Last week, in honour of International Women’s Week, I went to a lecture at Lucy Cavendish College at the University of Cambridge, by Honorary Fellow Baroness Janet Cohen, who talked about how she reached career success. At the end of her speech she gave several pieces of advice to the aspiring professional women in the audience including one you don’t hear that frequently, but that I think is increasingly apt: choose your partner very carefully. Why? Read on…

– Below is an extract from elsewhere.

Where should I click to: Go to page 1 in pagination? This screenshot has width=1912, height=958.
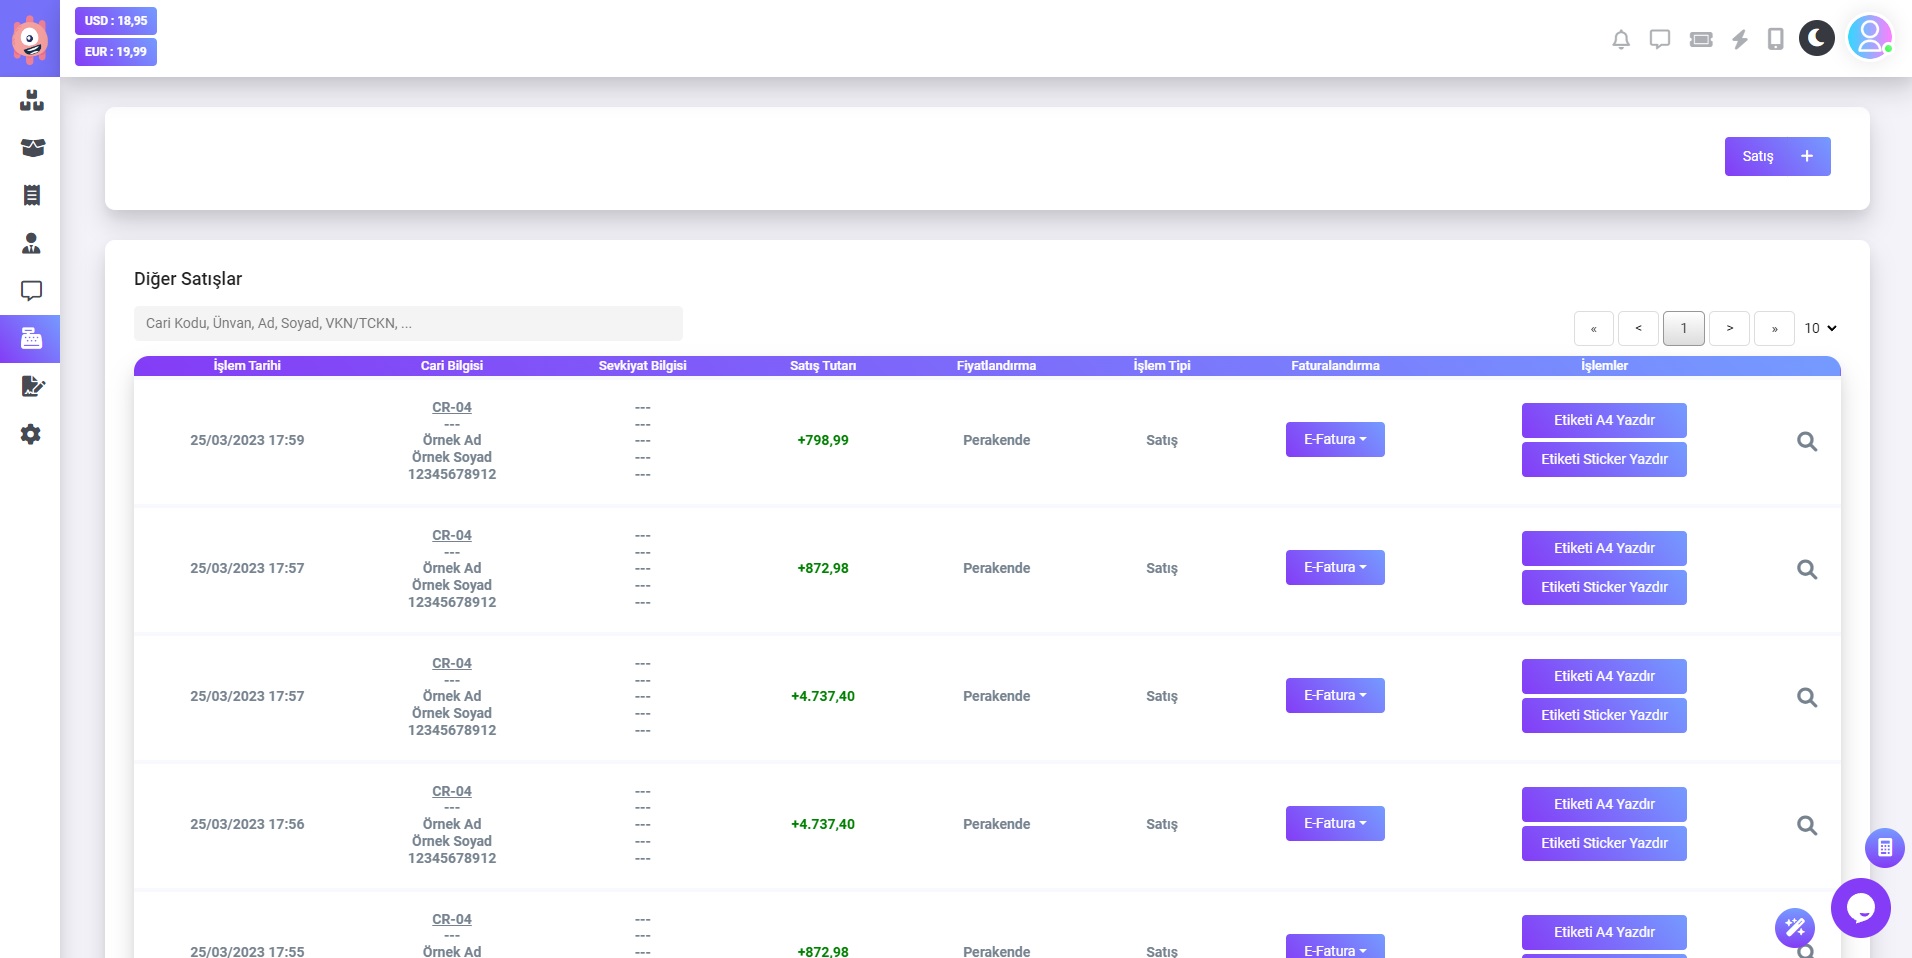coord(1683,328)
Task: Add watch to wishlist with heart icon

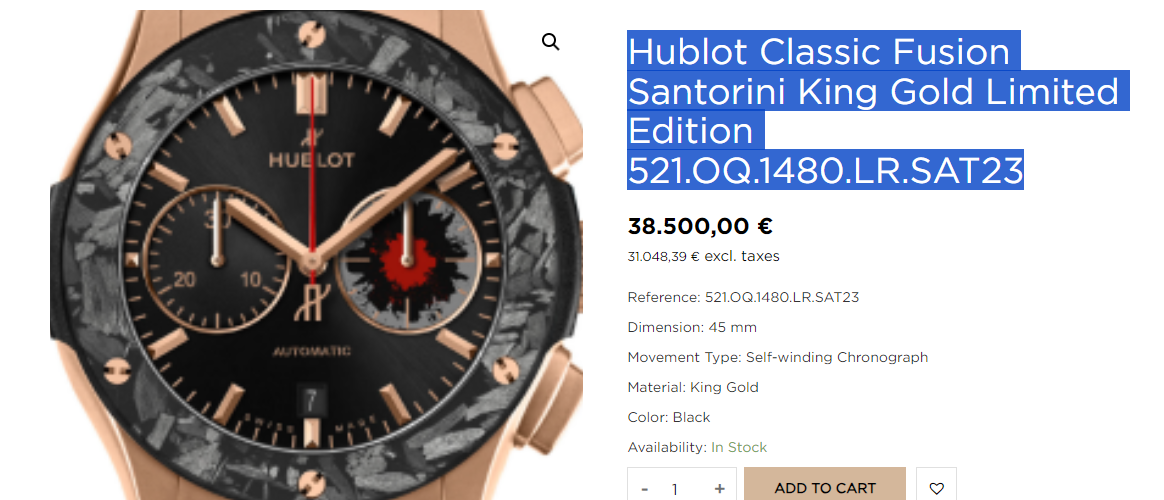Action: click(936, 487)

Her first husband was a merchant banker who wanted a wife to stay at home and entertain – she loved him but not his idea of how she should spend her time. The partnership did not last. Interestingly, much of her advice was antithetical to what many people today think of as good career advice – plan your career carefully and let love alone determine who you partner with. She advised choosing a supportive partner and then letting career opportunities come without a great "overarching 5 year plan". It clearly worked well for her – she was a Labour peer within the House of Lords and sits on the Board of the London Stock Exchange, among other appointments. Indeed I meet many women in legal practices who choose partners who have less demanding jobs than they, which provides the family with the support it needs whilst letting her continue her career and be the main breadwinner. The trouble seems to come more from pairings where both partners work in industries that demand long hours.
Did you give it much thought as to who you would marry regarding career trajectories?
How has that worked out for you?
Should more career women look before they leap when it comes to marrying an ambitious man who is likely to work long hours?